I recently helped a client who made a hefty sum after purchasing the home just two years earlier. In just two years, the home's value went from $410,000 to $622,000. I was shocked and, of course, delighted for my client, but this is not the experience that most of us have with our homes. Like the bull market we've seen in equities these past five years, the real estate market has only gone up since it bottomed out locally in 2012.
But for most of us, a primary residence should not be considered an investment. Here are a few reasons why:
A HOME IS NOT LIQUID
You have to live in it, which makes your primary residence is a highly cumbersome asset. For most people who have watched their homes appreciate over the past few years, it's exhilarating to see neighbors fetching high prices, but selling means that you're also stuck buying in a hot market unless you plan to rent. A rational investment strategy might suggest that, if I have doubled my down payment in a home I purchased two years ago, I should sell immediately. But life isn't that simple. I live in this investment with my wife, Ashley, and our dog, Harry! This brings me to my next point;
WE'RE IRRATIONAL ABOUT OUR HOMES
I've told countless homeowners the hard truth that their home is worth less than they thought. I was told this myself when I sold my condo two summers ago.
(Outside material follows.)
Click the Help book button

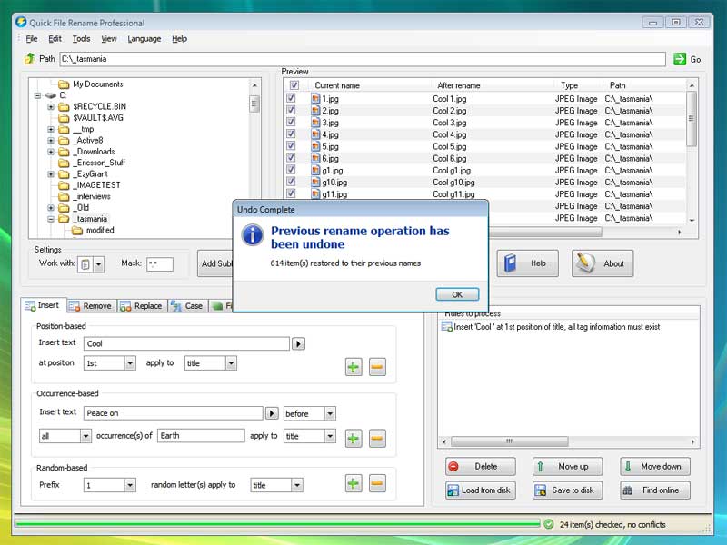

This leads us to over-pay for a home we must have or over-inflate our home's value in our heads. It can also lead us to wait for the elusive "top" of the market to sell, or the "bottom" to buy; but even professional investors can't predict what markets will do consistently.
HOUSES ARE LIKE CARS
Houses might last a century or more if they are well built and well maintained, but they wear out! Homes go through cycles of obsolescence and renovation throughout their lifespan, even with the most responsible owners. Most of us forget about all of the money we pour into home maintenance when we go to sell, but it's real money and you probably won't get it back when you sell!
MARKETS ARE VOLATILE AND SEASONAL
We've recently seen home prices surpass their pre-bubble levels in the Seattle area, so it's tough to dig into our long-term memory and recall what it was like for so many (myself included) who bought during the years leading up to summer '07 and had to watch values plummet for the next five years. What if a job change or family emergency meant you had to sell during that down period? (See reason #1.)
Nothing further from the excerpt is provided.